Requisiti del compito: Disponi in un CSV a due colonne, "testo" e "risposta", le voci a partire dalla riga che contiene "Sport & Beauty (869, 144)" e fino alla riga che contiene "About (634, 26)", entrambe incluse, con una riga per voce e ogni campo tra virgolette, sostituendo gli a capo con spazi. Lascia fuori le immagini.
╔══
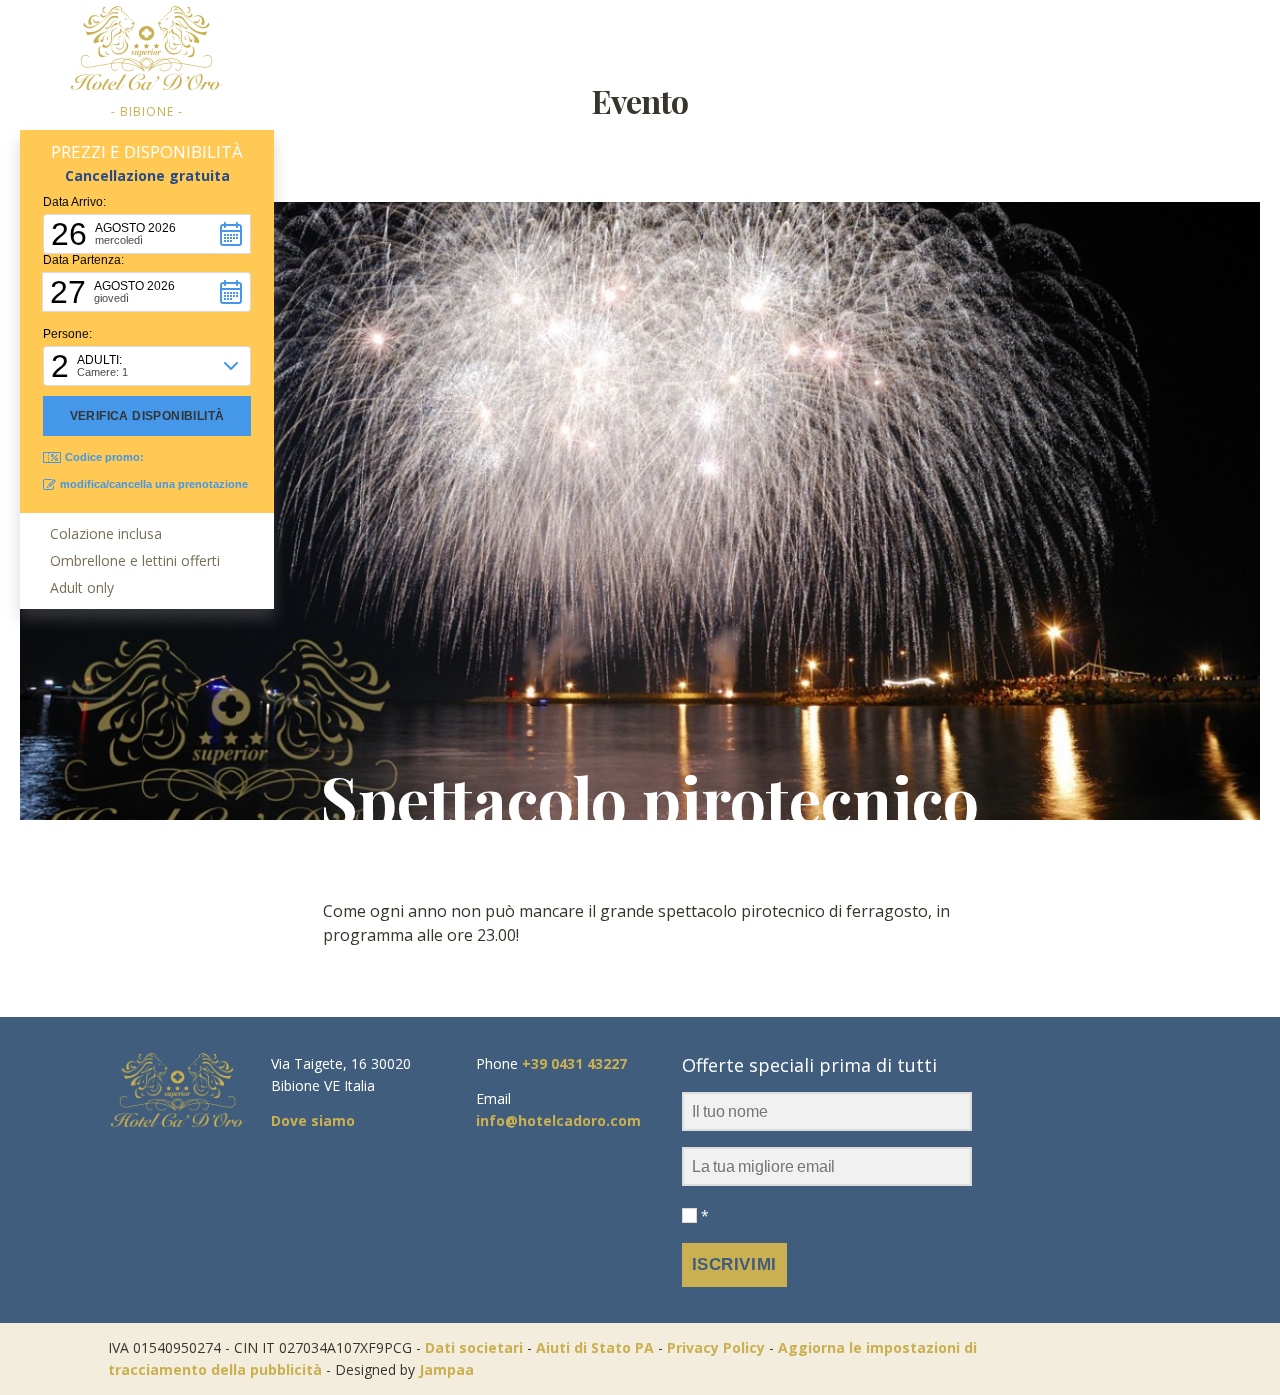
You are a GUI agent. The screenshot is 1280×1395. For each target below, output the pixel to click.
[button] (147, 234)
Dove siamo (1012, 144)
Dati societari (474, 1347)
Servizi (760, 37)
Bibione (869, 98)
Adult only (371, 37)
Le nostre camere (628, 37)
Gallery (479, 144)
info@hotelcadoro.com (558, 1120)
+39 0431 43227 (574, 1063)
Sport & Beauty (869, 144)
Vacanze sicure (479, 189)
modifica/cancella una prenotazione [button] (154, 484)
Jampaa (446, 1369)
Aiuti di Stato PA (595, 1347)
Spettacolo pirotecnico (649, 798)
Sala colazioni (760, 235)
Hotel (477, 37)
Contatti (1012, 98)
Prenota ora (1190, 37)
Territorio (886, 37)
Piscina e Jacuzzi (760, 144)
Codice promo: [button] (104, 457)
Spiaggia (760, 189)
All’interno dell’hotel (760, 280)
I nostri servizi (760, 98)
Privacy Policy (716, 1347)
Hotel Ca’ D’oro (479, 98)
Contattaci (1034, 37)
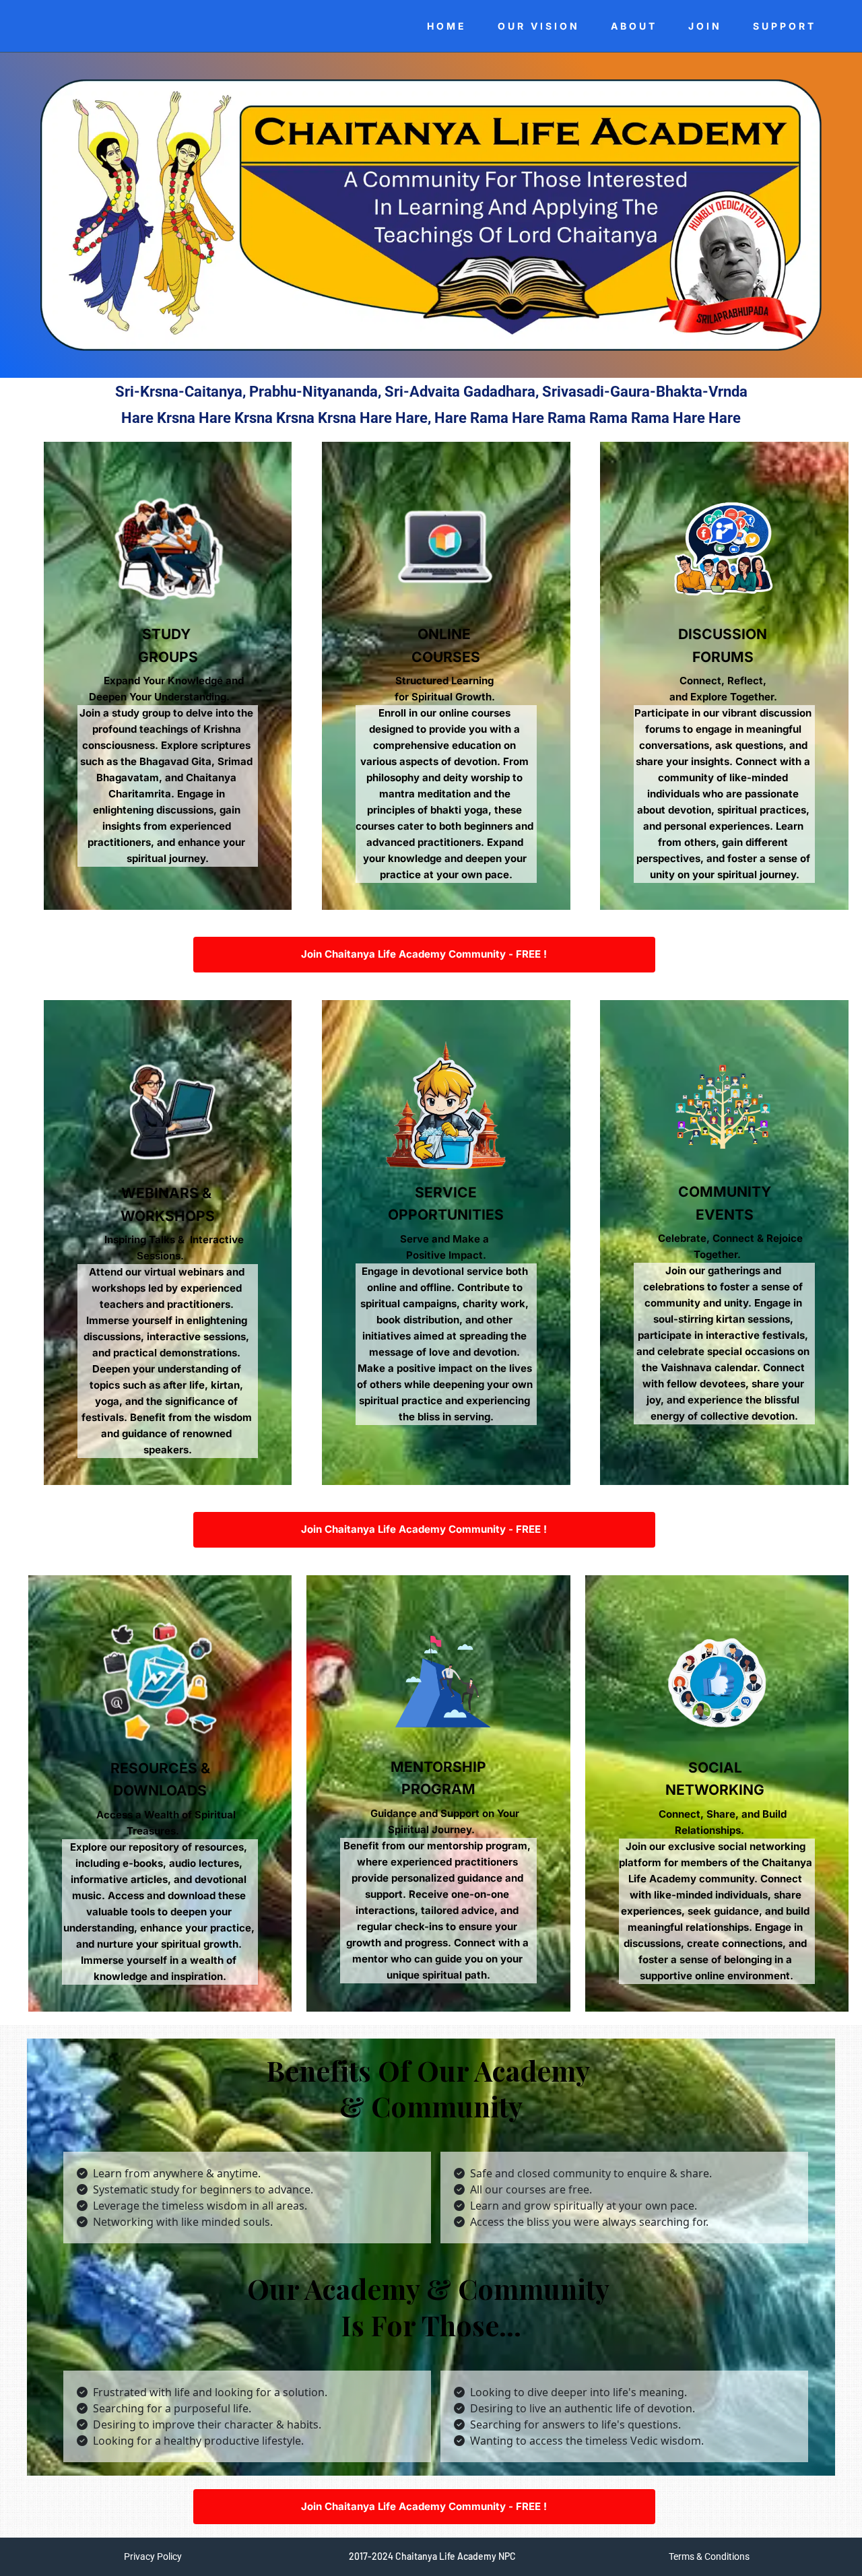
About (634, 26)
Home (447, 26)
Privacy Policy (153, 2556)
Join (705, 26)
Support (784, 26)
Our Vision (539, 26)
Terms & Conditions (709, 2556)
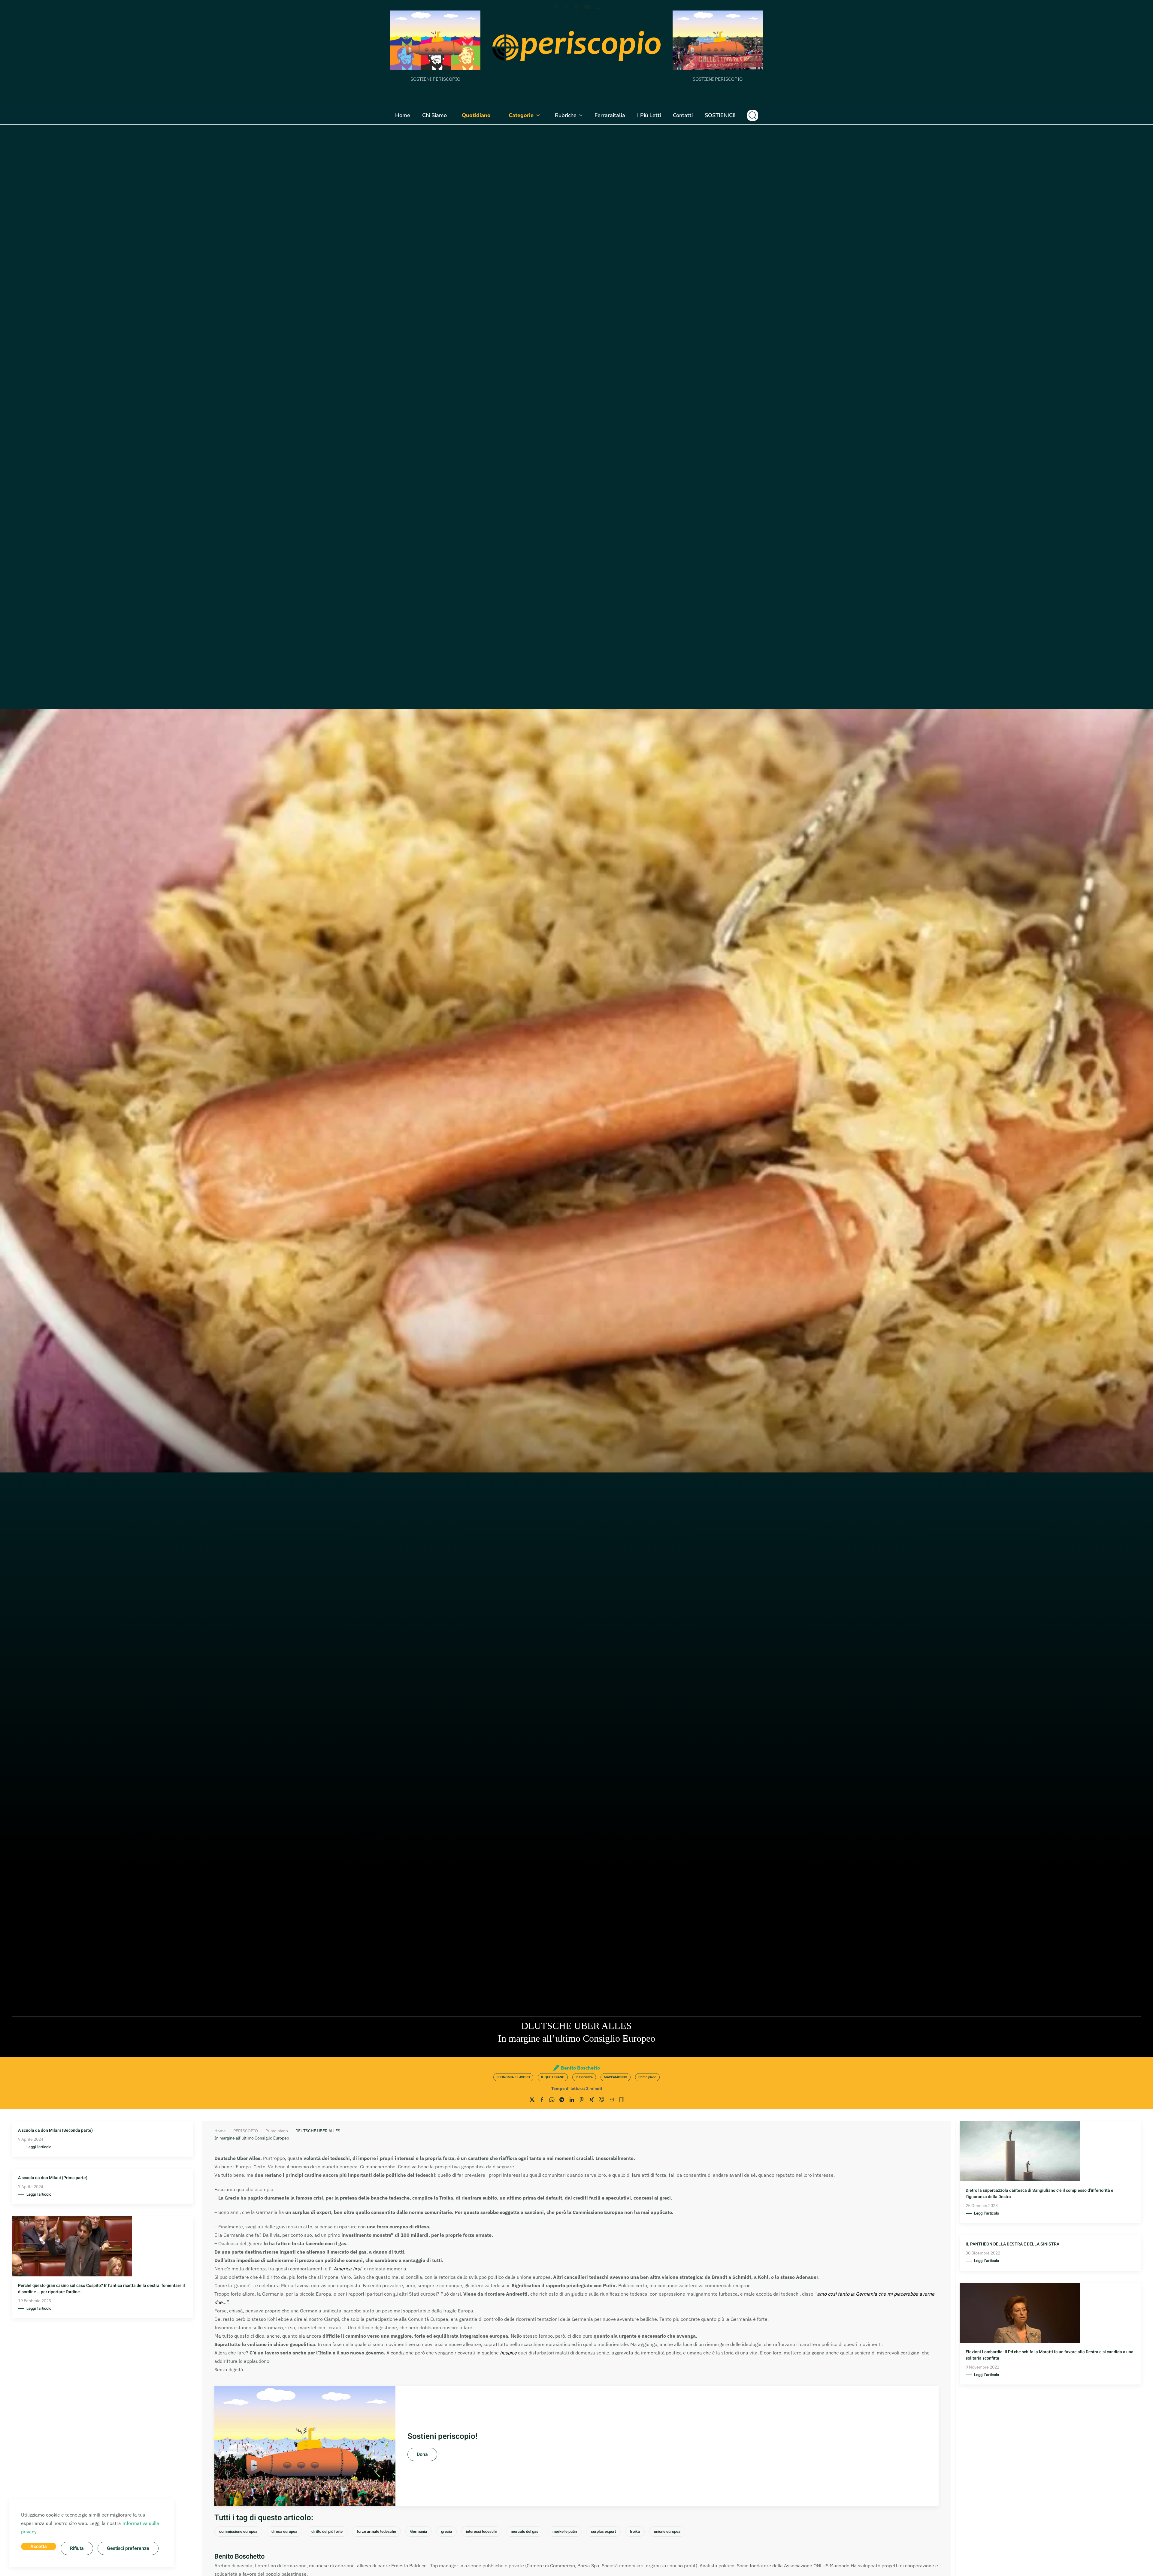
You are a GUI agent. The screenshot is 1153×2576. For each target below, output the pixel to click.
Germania (418, 2531)
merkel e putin (564, 2531)
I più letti (649, 115)
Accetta (38, 2546)
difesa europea (284, 2531)
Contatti (683, 115)
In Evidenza (584, 2077)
╚══
Risultato:
testo,risposta
"Sport & Beauty","(869, 144)"
"Vacanze sicure","(479, 189)"
"modifica/cancella una prenotazione [button]","(154, 484)"
"Jampaa","(446, 1369)"
"Aiuti di Stato PA","(595, 1347)"
"Spettacolo pirotecnico","(649, 798)"
"Sala colazioni","(760, 235)"
"Hotel","(477, 37)"
"Contatti","(1012, 98)"
"Prenota ora","(1190, 37)"
"Territorio","(886, 37)"
"Piscina e Jacuzzi","(760, 144)"
"Codice promo: [button]","(104, 457)"
"Spiaggia","(760, 189)"
"All’interno dell’hotel","(760, 280)"
"I nostri servizi","(760, 98)"
"Privacy Policy","(716, 1347)"
"Hotel Ca’ D’oro","(479, 98)"
"Contattaci","(1034, 37)"
"About","(634, 26)"